As a Muslim majority country, Malaysia has historically been critical of the West’s policies in the Middle East, particularly America’s military interventions in Iraq and Afghanistan, its large-scale military assistance to Israel amid its siege on Palestinians in Gaza, and broadly against the global war on terror, which in the past two decades has extended to the jungles of Southeast Asia.
An overt strategic tilt towards the West would not only negate Mahathir’s staunch non-aligned doctrine, but could also stoke resentment among conservative sectors of Malaysian society that voted him into office as a proven defender of ethnic Malay identity and Muslim values.
Malaysia’s geo-strategic significance lies in its position on the Malacca Strait as well as the South China Sea, two critical waterways which are crucial to China’s energy imports and trade with the wider world.
For decades, Beijing has feared the possibility of the US and its allies using choke points such as the Malacca Strait to wreak havoc on the Chinese economy in a conflict scenario. China had hoped to at least partly overcome its so-called “Malacca dilemma” by investing in major infrastructure projects along Malaysia’s strategic ports and coastal areas.
Now, all of those multi-billion dollar development plans are up in the air under Mahathir’s government.
Mahathir, however, has made clear that he isn’t seeking to forge a counter-alliance or containment front against China per se, and remains averse to taking a more militaristic stance in the South China Sea, his advisor says. “They are more powerful and we cannot fight against them,” the Malaysian leader told CNN earlier this year.
Yet Mahathir has rhetorically opposed China’s recent militarization of the disputes, which he has said risks jeopardizing regional security.
He has emphasized the importance of freedom of navigation and overflight in the area, saying he is fine with “all… ships, even warships, passing through.” But he remains opposed to any naval assets being “stationed” in the contested sea. “It is a warning to everyone. Don’t create tension unnecessarily,” he said in a recent media interview.

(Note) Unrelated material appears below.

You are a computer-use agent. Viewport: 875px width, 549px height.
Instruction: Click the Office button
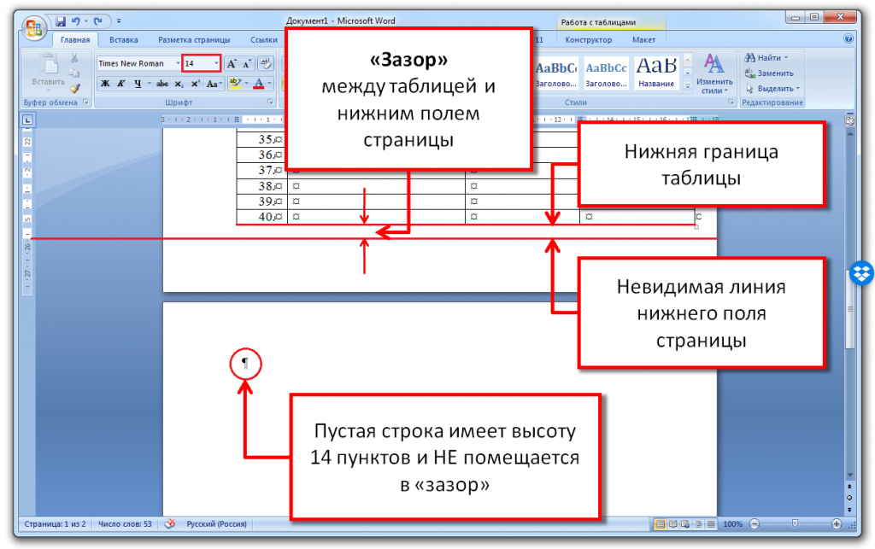point(35,27)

Mahathir’s Malaysia wants a fast freeze of the escalating disputes and is especially worried about great power conflict in light of the US Navy’s recent pushback in cooperation with regional and European allies through Freedom of Navigation Operations (FONOPs) in the area.
Malaysian Senator and Deputy Defense Minister Liew Chin Tong told this writer on August 27 that the new government is “not worried with China’s expansive claims per se, but instead is concerned over their willingness to [fully] enforce them” in the future at the expense of other claimant states.
“We don’t want to antagonize China, but we also don’t want to be seen as a client state,” the Malaysian defense official said, while accusing the predecessor Najib Razak administration of being overly dependent on and deferential to Beijing.
Crucially, Malaysia is also looking at ways to strengthen cooperation with fellow Southeast Asian claimant states, including the Philippines, a US treaty ally, and Vietnam, which is particularly perturbed by China’s relentless reclamation and militarization activities in the South China Sea.
At Mahathir’s behest, the three Southeast Asian claimant states may consider a more coordinated diplomatic position on the disputes and explore various confidence-building measures to de-escalate tensions in the area, Malaysian officials say.
It’s not immediately clear what specific measures the Malaysian government may advocate to protect its interests and prevent conflict in the South China Sea. What is clear, however, is that Mahathir’s new government has abandoned the country’s previous quiet diplomacy for a more proactive and vocal stance on balancing China’s rise.